Friand de polémiques, le bouillonnant "BoJo" multiplie les phrases choc sur l'UE, sans craindre l'outrance. En mai, il a affirmé que Bruxelles se comportait comme Adolf Hitler en essayant de créer un super-Etat.

En cas de Brexit, il fait figure de favori pour succéder à David Cameron.

- Nigel Farage, le leader du parti europhobe et anti-immigration Ukip: personnage controversé, celui qui a fait d'un Brexit l'objectif de sa vie politique n'a pas été invité à participer à la campagne officielle de "Vote Leave", menée notamment par Boris Johnson.

Un Brexit validerait son travail de sape entamé avec la création de son parti en 1993. Eurodéputé, Nigel Farage n'est investi d'aucun mandat électif au Royaume-Uni.

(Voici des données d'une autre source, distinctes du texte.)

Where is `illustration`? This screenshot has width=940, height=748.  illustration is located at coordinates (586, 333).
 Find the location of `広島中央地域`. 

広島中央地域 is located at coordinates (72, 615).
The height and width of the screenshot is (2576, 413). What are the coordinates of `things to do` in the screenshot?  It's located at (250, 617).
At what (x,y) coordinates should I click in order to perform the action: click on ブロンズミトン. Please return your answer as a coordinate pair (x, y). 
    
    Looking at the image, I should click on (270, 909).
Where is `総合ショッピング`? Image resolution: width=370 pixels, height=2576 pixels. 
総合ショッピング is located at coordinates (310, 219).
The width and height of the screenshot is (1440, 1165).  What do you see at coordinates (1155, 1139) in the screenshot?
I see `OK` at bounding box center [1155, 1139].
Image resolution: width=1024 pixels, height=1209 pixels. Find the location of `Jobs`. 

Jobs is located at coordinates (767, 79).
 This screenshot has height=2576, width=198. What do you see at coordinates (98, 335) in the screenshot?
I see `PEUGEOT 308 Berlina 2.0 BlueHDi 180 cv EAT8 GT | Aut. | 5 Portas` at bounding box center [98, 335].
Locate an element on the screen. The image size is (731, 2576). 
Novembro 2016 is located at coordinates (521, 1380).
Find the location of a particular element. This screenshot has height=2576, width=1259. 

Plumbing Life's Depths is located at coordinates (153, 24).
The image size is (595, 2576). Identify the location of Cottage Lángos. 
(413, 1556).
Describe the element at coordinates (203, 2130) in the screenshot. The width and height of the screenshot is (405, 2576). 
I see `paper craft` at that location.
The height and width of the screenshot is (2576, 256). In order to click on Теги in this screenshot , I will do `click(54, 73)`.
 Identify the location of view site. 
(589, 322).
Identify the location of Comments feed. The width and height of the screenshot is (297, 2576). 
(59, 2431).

- Cinq ministres Tory font campagne pour une sortie de l'UE : Michael Gove (Justice), Iain Duncan Smith (Travail), John Whittingdale (Sports et médias), Chris Grayling (représentant du gouvernement au Parlement) et Theresa Villiers (Irlande du Nord), ainsi que la secrétaire d'Etat à l'Emploi Priti Patel.

En cas de Brexit, les six "rebelles" pourraient être appelés à de plus hautes responsabilités. Mais ils pourraient faire les frais d'un remaniement si les Britanniques votent pour rester dans l'UE.